◆ The task
Word for word, write out all of the data below.

◆ Data in this exercise
● ● ● ●
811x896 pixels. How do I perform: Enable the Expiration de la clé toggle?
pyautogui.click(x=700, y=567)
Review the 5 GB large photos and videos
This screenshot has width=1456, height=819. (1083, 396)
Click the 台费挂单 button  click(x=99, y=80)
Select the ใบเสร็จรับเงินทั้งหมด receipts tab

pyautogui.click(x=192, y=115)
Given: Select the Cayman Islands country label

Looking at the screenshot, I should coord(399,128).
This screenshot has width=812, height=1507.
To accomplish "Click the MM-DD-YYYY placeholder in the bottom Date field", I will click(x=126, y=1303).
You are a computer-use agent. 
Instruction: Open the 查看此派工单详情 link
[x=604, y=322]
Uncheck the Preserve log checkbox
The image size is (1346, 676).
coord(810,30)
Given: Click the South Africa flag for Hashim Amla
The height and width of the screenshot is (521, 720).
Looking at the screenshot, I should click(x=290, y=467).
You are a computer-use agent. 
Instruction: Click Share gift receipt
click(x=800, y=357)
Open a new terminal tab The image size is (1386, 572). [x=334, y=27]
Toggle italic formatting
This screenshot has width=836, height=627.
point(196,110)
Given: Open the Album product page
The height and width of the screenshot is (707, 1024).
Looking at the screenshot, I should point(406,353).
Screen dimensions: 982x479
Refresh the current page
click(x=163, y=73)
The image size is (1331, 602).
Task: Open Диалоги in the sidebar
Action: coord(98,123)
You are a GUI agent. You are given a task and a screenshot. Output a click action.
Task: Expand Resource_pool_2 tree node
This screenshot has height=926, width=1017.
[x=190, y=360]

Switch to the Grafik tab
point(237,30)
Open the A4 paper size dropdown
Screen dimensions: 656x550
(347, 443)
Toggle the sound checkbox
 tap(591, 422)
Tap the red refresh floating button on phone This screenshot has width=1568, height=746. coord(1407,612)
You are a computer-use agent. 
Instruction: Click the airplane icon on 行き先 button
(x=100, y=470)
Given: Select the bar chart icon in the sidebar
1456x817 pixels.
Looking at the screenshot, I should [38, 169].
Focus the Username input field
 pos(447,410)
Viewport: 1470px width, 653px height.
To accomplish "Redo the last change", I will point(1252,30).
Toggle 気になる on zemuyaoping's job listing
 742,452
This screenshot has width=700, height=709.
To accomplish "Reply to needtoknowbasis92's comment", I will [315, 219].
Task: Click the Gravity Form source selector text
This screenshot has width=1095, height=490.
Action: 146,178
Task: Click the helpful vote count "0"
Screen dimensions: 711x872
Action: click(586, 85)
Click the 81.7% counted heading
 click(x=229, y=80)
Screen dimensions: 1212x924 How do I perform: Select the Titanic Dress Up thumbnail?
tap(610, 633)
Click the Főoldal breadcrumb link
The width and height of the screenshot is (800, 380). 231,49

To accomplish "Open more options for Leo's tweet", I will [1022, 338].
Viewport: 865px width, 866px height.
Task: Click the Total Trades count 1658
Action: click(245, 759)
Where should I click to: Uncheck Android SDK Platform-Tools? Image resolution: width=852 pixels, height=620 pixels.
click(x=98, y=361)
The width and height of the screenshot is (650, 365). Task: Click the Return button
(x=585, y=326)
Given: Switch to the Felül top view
● ● ● ●
◆ Result for this exercise
811x896 pixels. How do I perform: Enable the Expiration de la clé toggle?
pyautogui.click(x=700, y=567)
Review the 5 GB large photos and videos
This screenshot has width=1456, height=819. (1083, 396)
Click the 台费挂单 button  click(x=99, y=80)
Select the ใบเสร็จรับเงินทั้งหมด receipts tab

pyautogui.click(x=192, y=115)
Given: Select the Cayman Islands country label

Looking at the screenshot, I should coord(399,128).
This screenshot has width=812, height=1507.
To accomplish "Click the MM-DD-YYYY placeholder in the bottom Date field", I will click(x=126, y=1303).
You are a computer-use agent. 
Instruction: Open the 查看此派工单详情 link
[x=604, y=322]
Uncheck the Preserve log checkbox
The image size is (1346, 676).
coord(810,30)
Given: Click the South Africa flag for Hashim Amla
The height and width of the screenshot is (521, 720).
Looking at the screenshot, I should click(x=290, y=467).
You are a computer-use agent. 
Instruction: Click Share gift receipt
click(x=800, y=357)
Open a new terminal tab The image size is (1386, 572). [x=334, y=27]
Toggle italic formatting
This screenshot has width=836, height=627.
point(196,110)
Given: Open the Album product page
The height and width of the screenshot is (707, 1024).
Looking at the screenshot, I should point(406,353).
Screen dimensions: 982x479
Refresh the current page
click(x=163, y=73)
The image size is (1331, 602).
Task: Open Диалоги in the sidebar
Action: coord(98,123)
You are a GUI agent. You are given a task and a screenshot. Output a click action.
Task: Expand Resource_pool_2 tree node
This screenshot has height=926, width=1017.
[x=190, y=360]

Switch to the Grafik tab
point(237,30)
Open the A4 paper size dropdown
Screen dimensions: 656x550
(347, 443)
Toggle the sound checkbox
 tap(591, 422)
Tap the red refresh floating button on phone This screenshot has width=1568, height=746. coord(1407,612)
You are a computer-use agent. 
Instruction: Click the airplane icon on 行き先 button
(x=100, y=470)
Given: Select the bar chart icon in the sidebar
1456x817 pixels.
Looking at the screenshot, I should [38, 169].
Focus the Username input field
 pos(447,410)
Viewport: 1470px width, 653px height.
To accomplish "Redo the last change", I will point(1252,30).
Toggle 気になる on zemuyaoping's job listing
 742,452
This screenshot has width=700, height=709.
To accomplish "Reply to needtoknowbasis92's comment", I will [315, 219].
Task: Click the Gravity Form source selector text
This screenshot has width=1095, height=490.
Action: 146,178
Task: Click the helpful vote count "0"
Screen dimensions: 711x872
Action: click(586, 85)
Click the 81.7% counted heading
 click(x=229, y=80)
Screen dimensions: 1212x924 How do I perform: Select the Titanic Dress Up thumbnail?
tap(610, 633)
Click the Főoldal breadcrumb link
The width and height of the screenshot is (800, 380). 231,49

To accomplish "Open more options for Leo's tweet", I will [1022, 338].
Viewport: 865px width, 866px height.
Task: Click the Total Trades count 1658
Action: click(245, 759)
Where should I click to: Uncheck Android SDK Platform-Tools? Image resolution: width=852 pixels, height=620 pixels.
click(x=98, y=361)
The width and height of the screenshot is (650, 365). Task: Click the Return button
(x=585, y=326)
Given: Switch to the Felül top view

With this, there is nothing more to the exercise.